-- What you will do --
(A) According to the memorial text on the Jews of Limanowa below, how many Orthodox Jews lived in Limanowa in 1765?
(B) Write the next part of the Limanowa memorial text below, picking up after its final sentence.

-- Selected excerpt --
In memory of the Jews of Limanowa

Passers-by!

You are standing in front of a „Memorial Stone” which  honors Jewish residents of Limanowa, murdered by the German Nazis during the Holocaust.

In this distinctive place, on „Kamieniec„ where the Jewish ghetto existed during the German occupation, you are viewing, without a movement, a stone, a memorial, a symbol of suffering and death.

The path leading to the monument, was constructed from historic granite stones, upon which the Jews of Limanowa walked as they were hurried along by the Germans to the Jewish cemetery, where they were shot.  The path was cut off before the stone, the same as the lives of the Jews were cut off.  The square was covered with a stone (slag), which allows the observers to enter a mood of pensiveness and reflection. 

Since 1942, there are no longer Jews in Limanowa. At that time, the German occupiers brutally destroyed the nearly 400 year old history of the Jewish community.  Memory of Jewish Limanowa was lost with the death of the Jews.  Yet, the Polish-Jewish Limanowa was our town.  It was the town of Poles and Jews.  Although, the relations between these two different ethnic groups were not always amicable, yet memory of Jewish heirtage cannot be obliterated from the town’s history. 

The first record of a population of Jewish faith in Limanowa dates to1640, when the authorities eithdrew the lease of Izrael Izaakowicz to operate a taproom. Subsequent information from the middle of he 18th century pertains to Michal Rozanski, who converted from the Judaism to Catholicism.  We have similar information from 1761, when a 17 year old Jewish young girl converted from to Catholicism accepting at her baptism the name Anna Marianna.  In 1765, there were 21 Orthodox Jews.  In the middle of the 19th century the Jewish commnity in Limanowa became independent.

-- Entries shown --
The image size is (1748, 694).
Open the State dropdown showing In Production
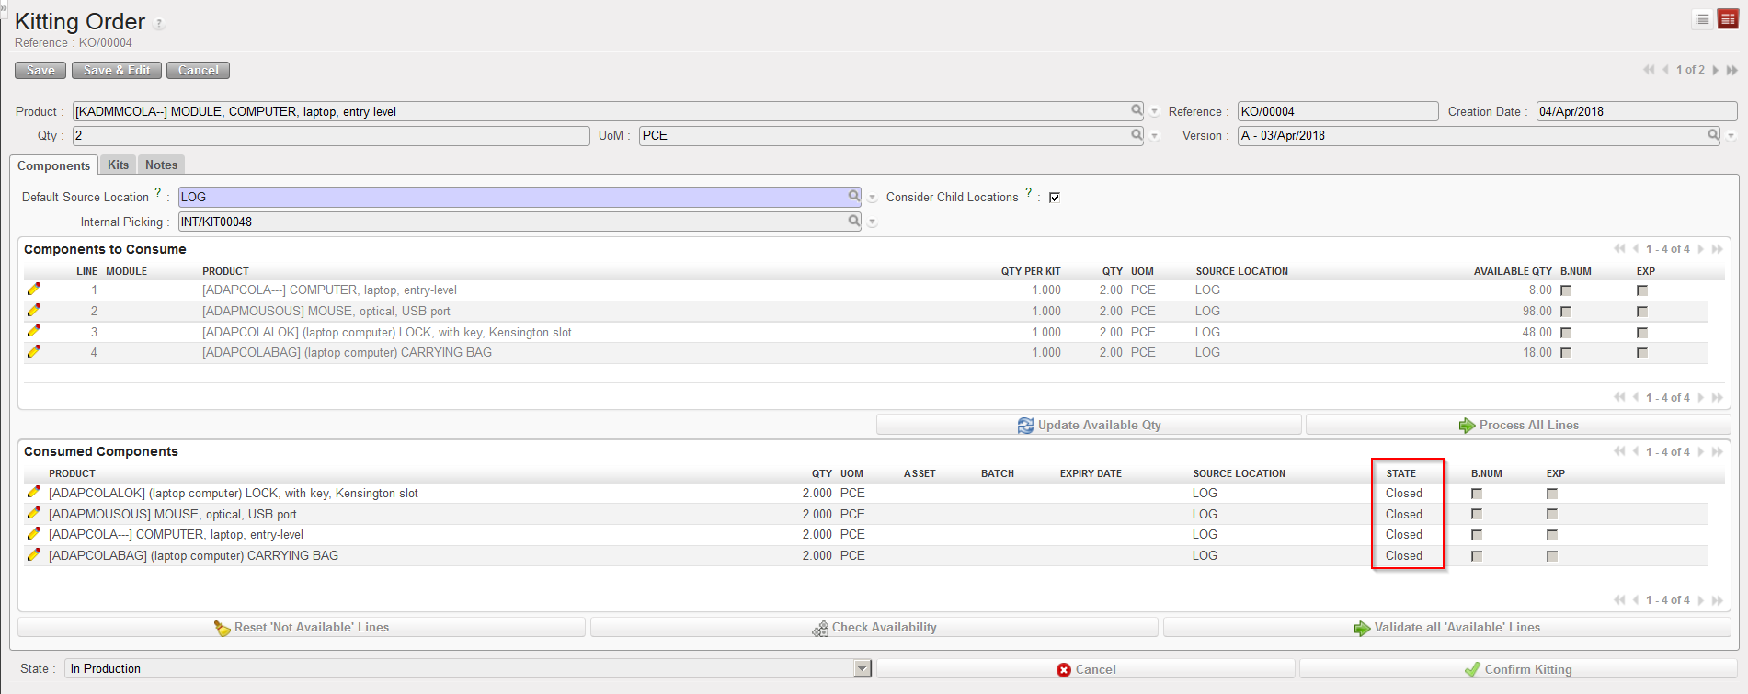coord(862,668)
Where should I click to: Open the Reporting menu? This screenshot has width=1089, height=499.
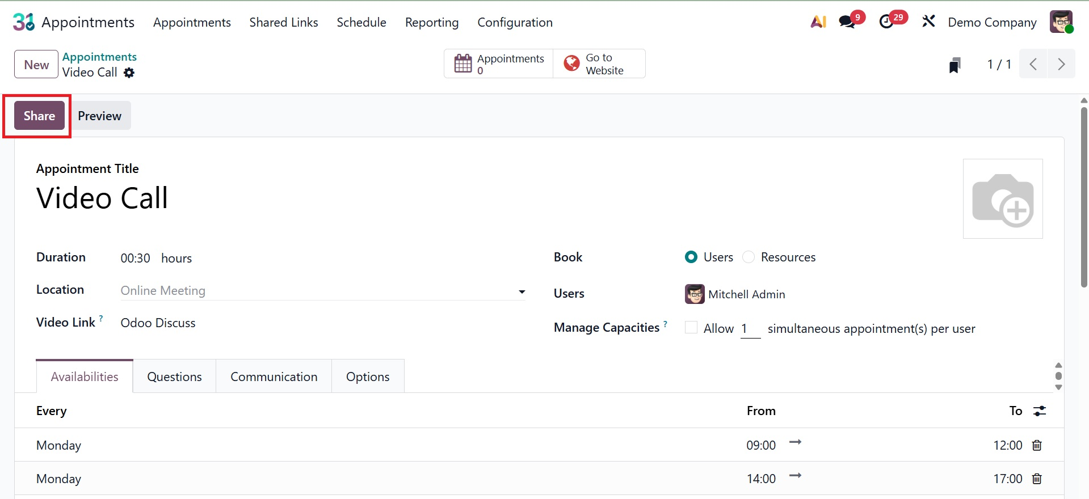[x=432, y=23]
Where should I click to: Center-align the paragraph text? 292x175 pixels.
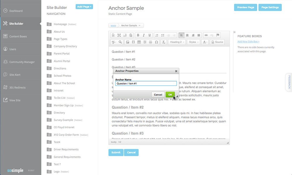pos(187,35)
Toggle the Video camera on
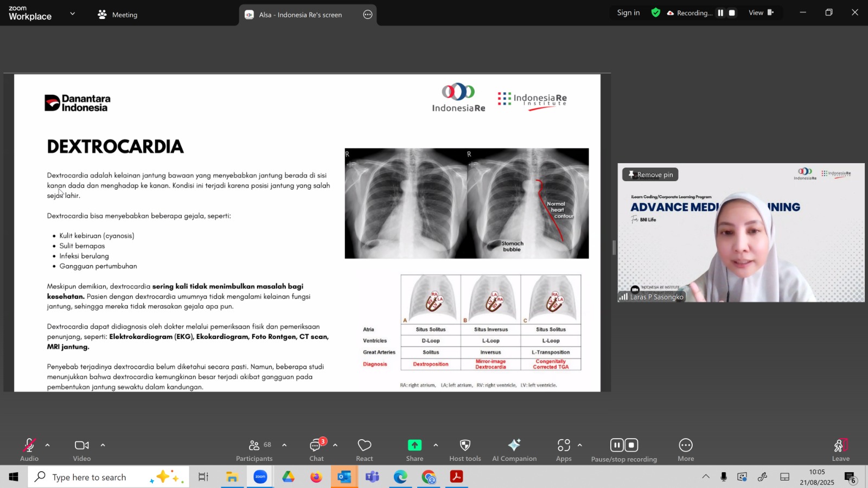This screenshot has height=488, width=868. click(82, 450)
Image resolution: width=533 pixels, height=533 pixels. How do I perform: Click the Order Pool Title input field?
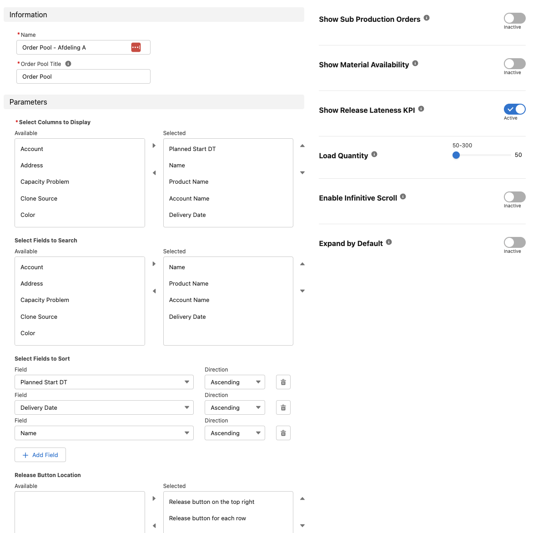click(x=83, y=76)
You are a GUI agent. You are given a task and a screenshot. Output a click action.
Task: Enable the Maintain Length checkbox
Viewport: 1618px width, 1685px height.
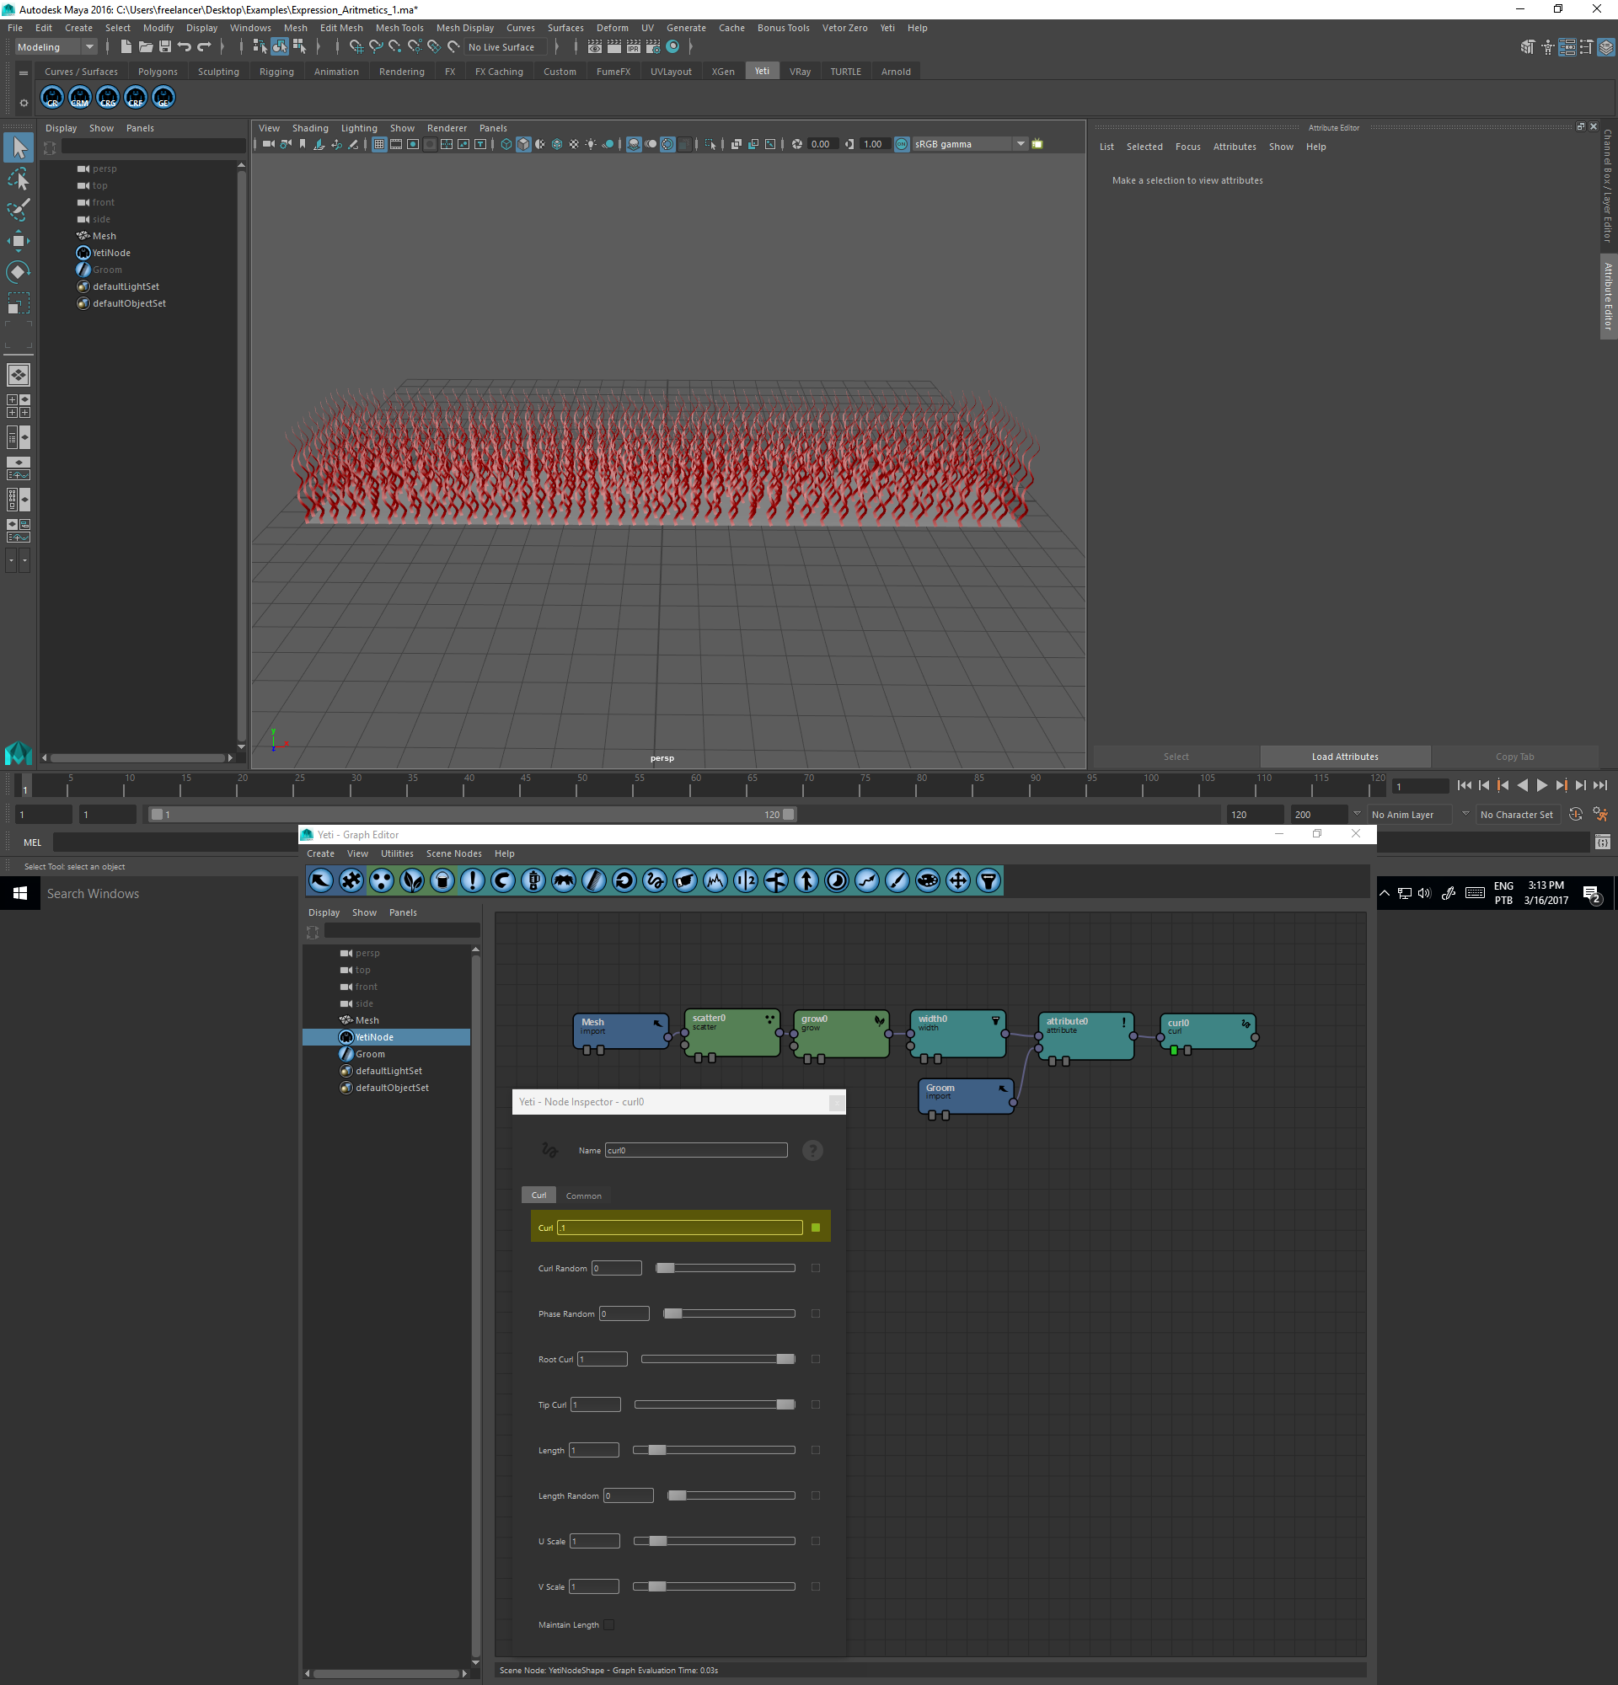click(x=609, y=1625)
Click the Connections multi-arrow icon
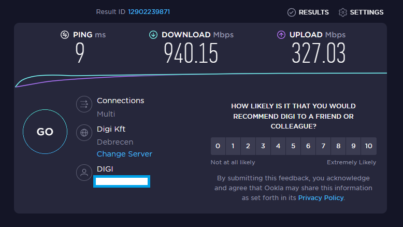 pyautogui.click(x=84, y=105)
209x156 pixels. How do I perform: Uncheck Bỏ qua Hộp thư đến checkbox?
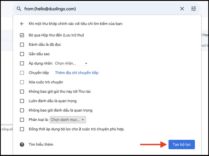click(22, 35)
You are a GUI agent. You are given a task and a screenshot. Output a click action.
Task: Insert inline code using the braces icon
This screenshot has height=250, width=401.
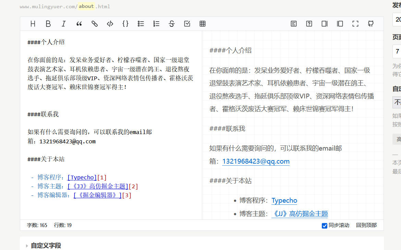click(x=125, y=24)
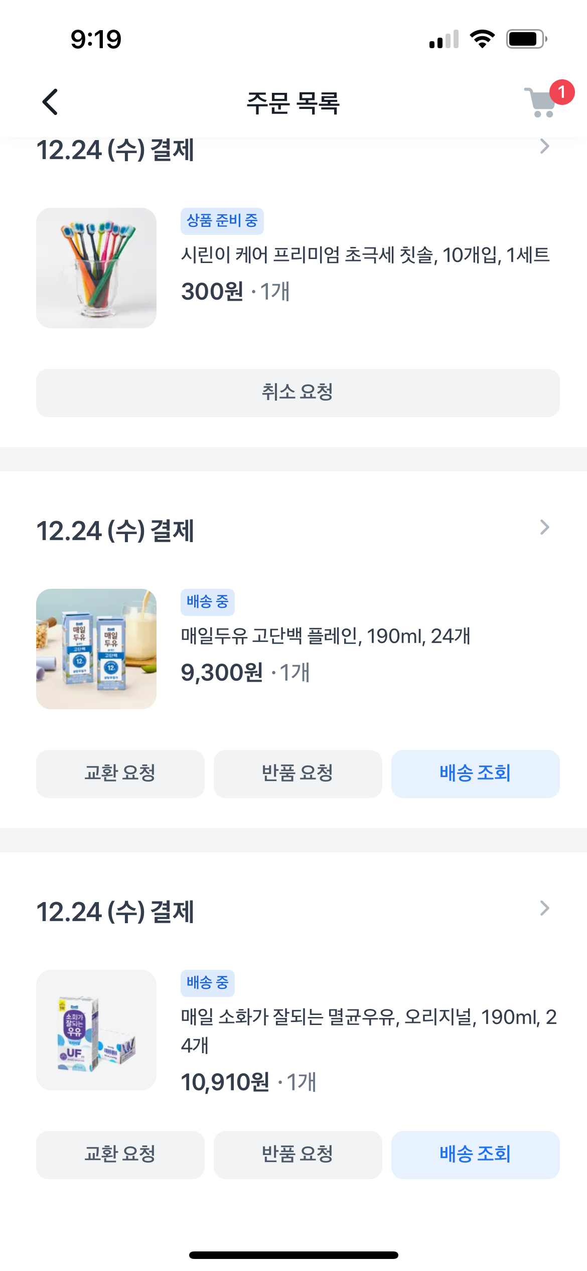This screenshot has height=1271, width=587.
Task: Request exchange for 매일두유 order
Action: (120, 774)
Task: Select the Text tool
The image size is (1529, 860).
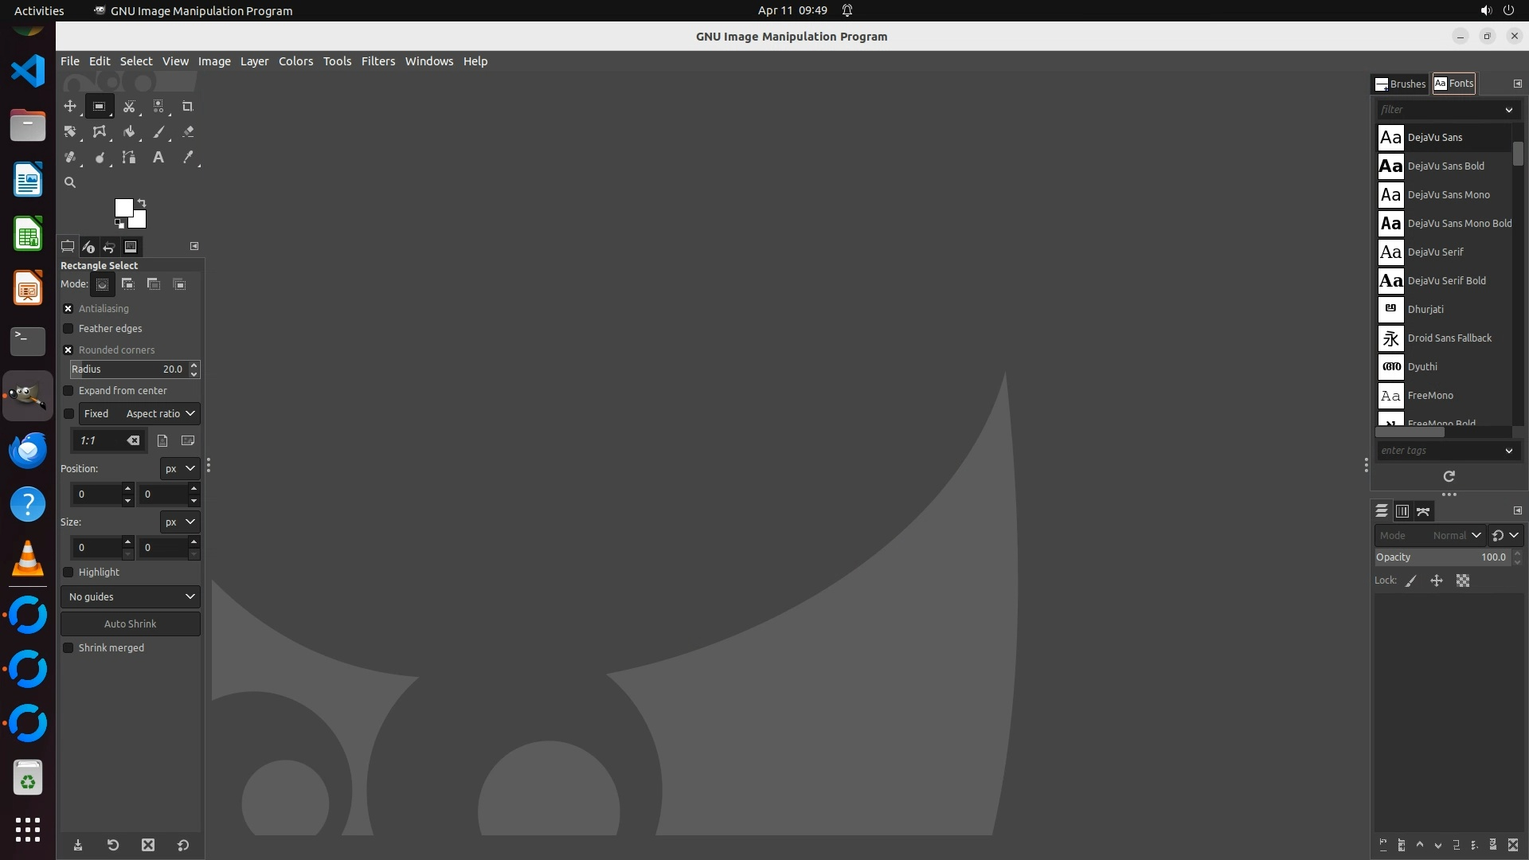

-- Task results --
(A) 21

(B)
In 1867, the Jewish Kahal, or Jewish community, was established in Limanowa which assumed authority over

all the Jewish persons who lived in the Limanowa district.  At the beginning of the 19th century, two influential Jewish families settled in Limanowa.  The Goldfinger and the Blaugrund families. In the middle of the century there were approximately 30 Jewish families in Limanowa.  Their main source of income was commerce in grain, and lime imported from Podgorze near Krakow.  They also traded in fur, and feathers sold at the local country fairs.  A significant movement of Jews to Limanowa was connected with the construction of the Galician transversal train line, which resulted in an increase in the attractiveness of the town and the arrival of settlers both Christian and Jewish.  Since there were increased employment opportunities, there were additional investments in Limanowa and surrounding areas which continued the growth of the town.  Already in 1884, there were 880 Jewish residents in Limanowa.  

Jewish society differed from the Polish society, in religion, authority and powers, attire, customs, and language.  In Limanowa, like in other Galician towns, Jews spoke Yiddish at home.  On the street, and in contacts with neighbors, they often spoke Polish. 

In town, 50% of the Jewish inhabitants of Limanowa were Chasidic, whose occupations were in commerce.    They had to go to the synagogue at least once per day.  The next group were Orthodox Jews.  They represented about 25% of the Jewish population.  The rest of the Jewish population were artisans and clerks, who due to lack of time, showed up at the synagogue only on special festive religious occasions.  In Limanowa there were three Jewish prayer houses. 

By the end of the 19th century, there were 5 cheders (religious schools) in town, where young Jews could receive a Jewish education.  Being closed off to the outside world was the main reason for the lack of traces for the existence of Jews in Limanowa.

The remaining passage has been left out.